One of his dreams conveys this fear of woman as demon. “I’m in a bedroom with my co-worker, Mandy. We’re both naked. I begin to perform oral sex on Mandy. She begins moaning in ecstasy. Her vaginal juices taste bitter to me and I find them disgusting. So much so that I don’t want to lick my lips for fear I may swallow her juices and secretions. Yet she wants me to kiss her, but I’m trying to wipe my lips before doing so. I then go down on her again to lick her vagina. As she convulses in orgasm, what looks like some sort of black, dual-pronged insect-like pincers about two inches long emerge from her pussy. These pincers emerge and contract back into her pussy in conjunction with her orgasmic contractions.”
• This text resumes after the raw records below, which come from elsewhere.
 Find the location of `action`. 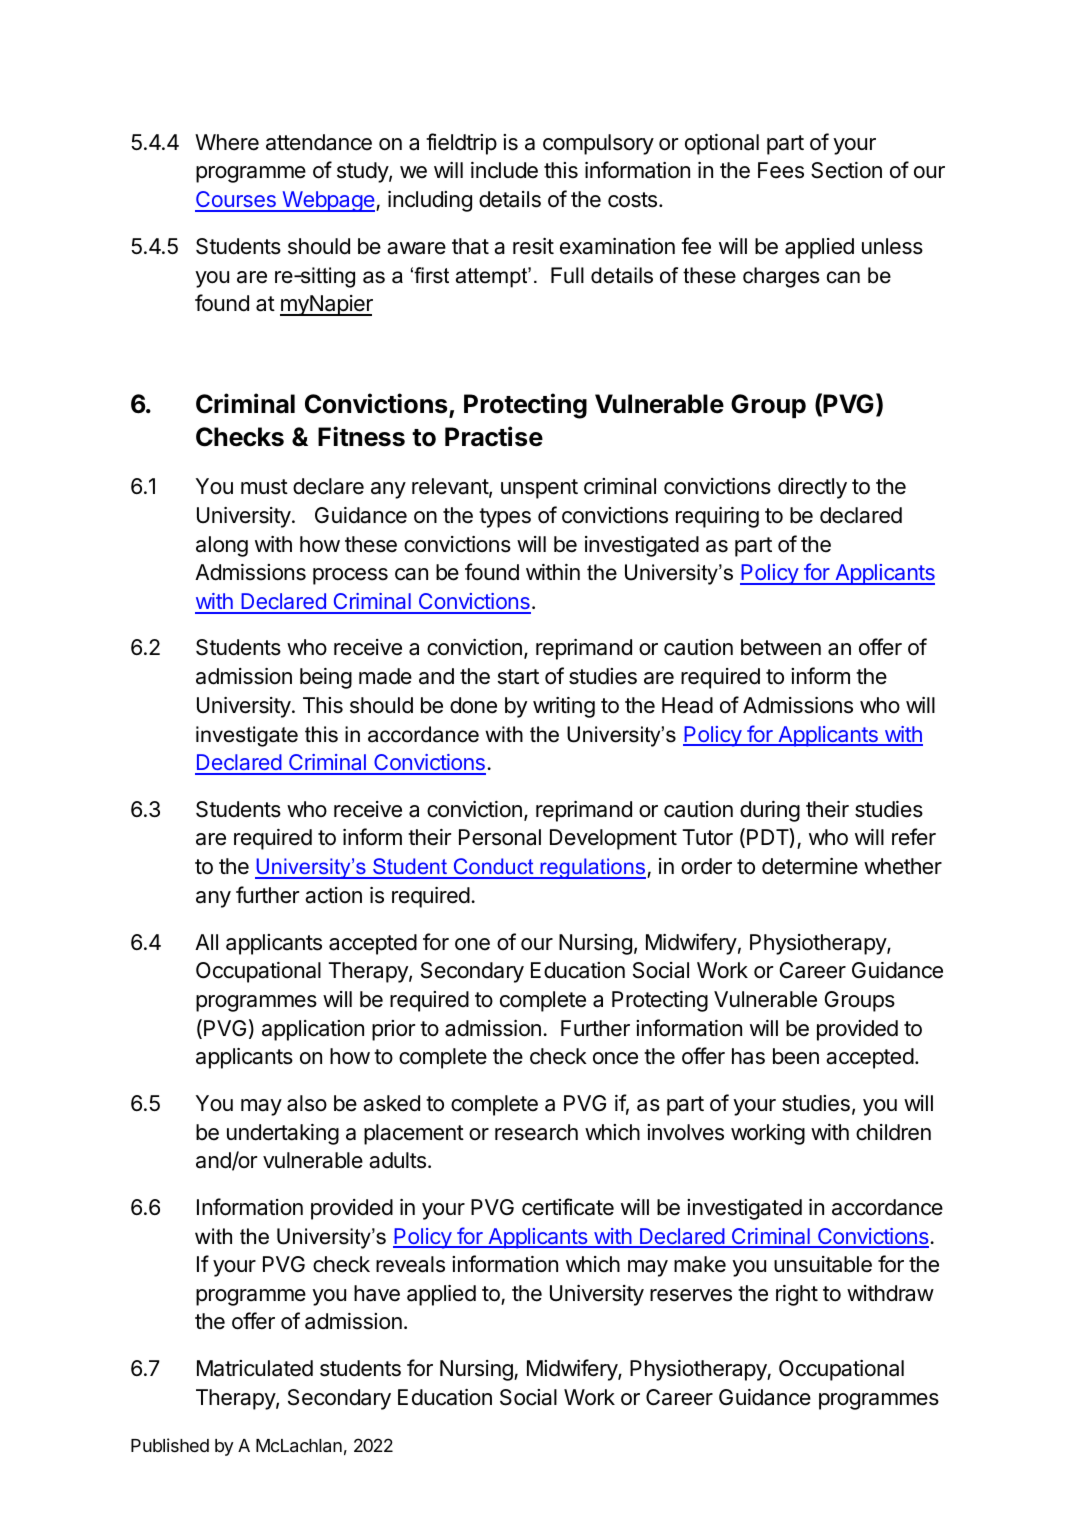

action is located at coordinates (333, 895).
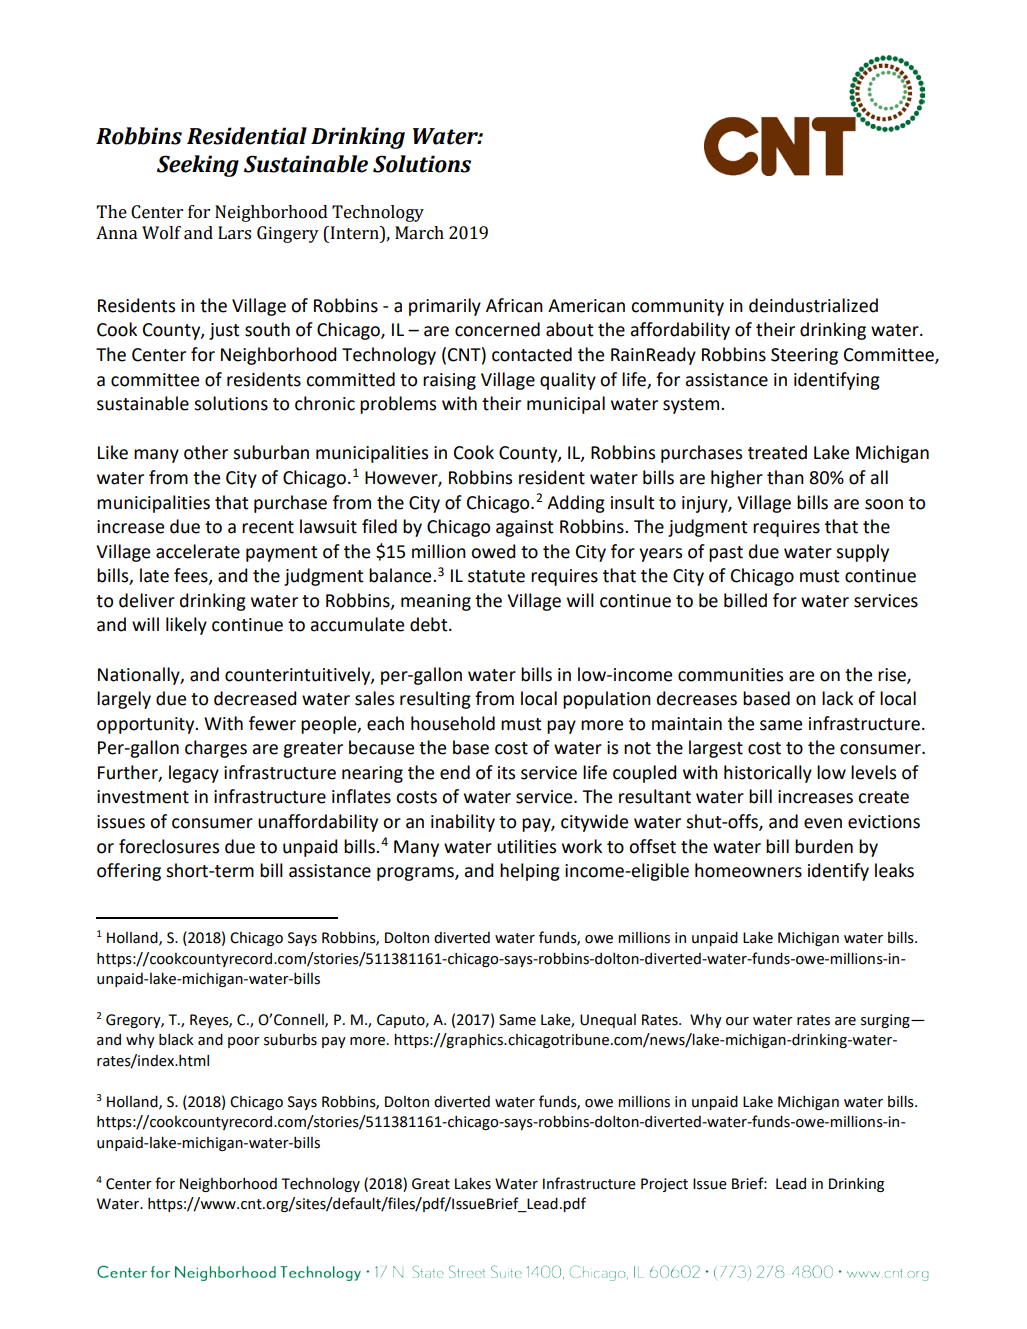 The width and height of the screenshot is (1027, 1329). What do you see at coordinates (255, 698) in the screenshot?
I see `decreased` at bounding box center [255, 698].
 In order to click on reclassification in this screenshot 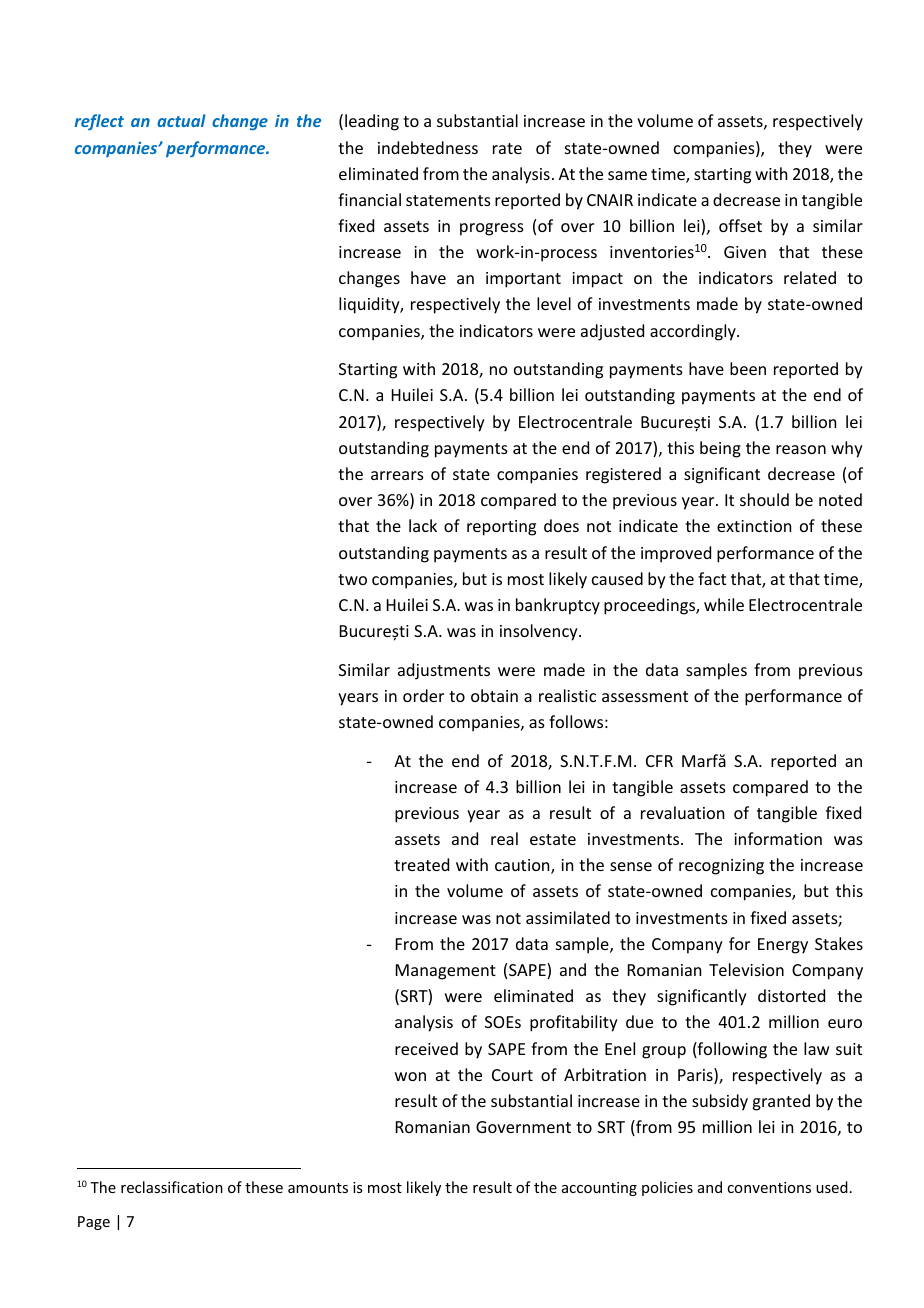, I will do `click(172, 1187)`.
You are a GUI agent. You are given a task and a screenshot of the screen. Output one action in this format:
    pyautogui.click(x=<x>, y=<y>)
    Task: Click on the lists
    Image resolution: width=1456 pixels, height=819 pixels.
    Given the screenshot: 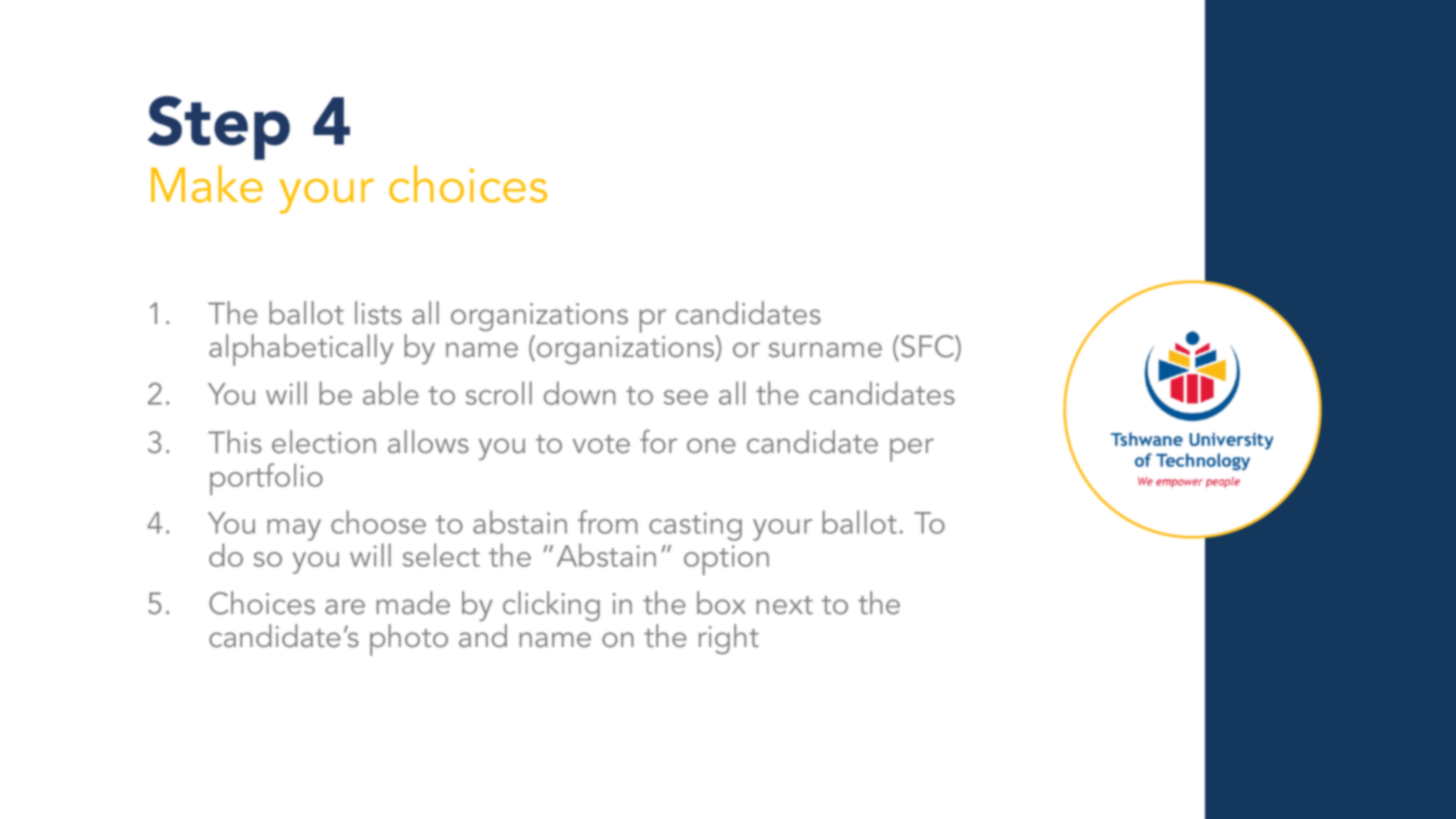 What is the action you would take?
    pyautogui.click(x=378, y=312)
His “demon mother” had established such unconscious control of him that he was never able to move out. He once rented an apartment, but never spent a single night there. His mother, sure of her control of him, would taunt him, “Why aren’t you sleeping at your apartment?”
Stan was still living at home at the age of 47 and still fantasizing about moving out and establishing his independence. By then he had had seven years of psychotherapy but the therapy had remained mostly on an intellectual level. In order for any real change to occur in therapy, there has to be an emotional component. Getting out of the grasp of the terror that lurked in his unconscious was a hard job, and he was making strides towards it. He was hard at work on a novel, and to him each sentence was an act of rebellion and independence.
Such cases are familiar in the literature of psychology. There are demonic mothers, such as the one described here, and demonic fathers. Children of such parents need many years of therapy to break out of the spell demonic spell.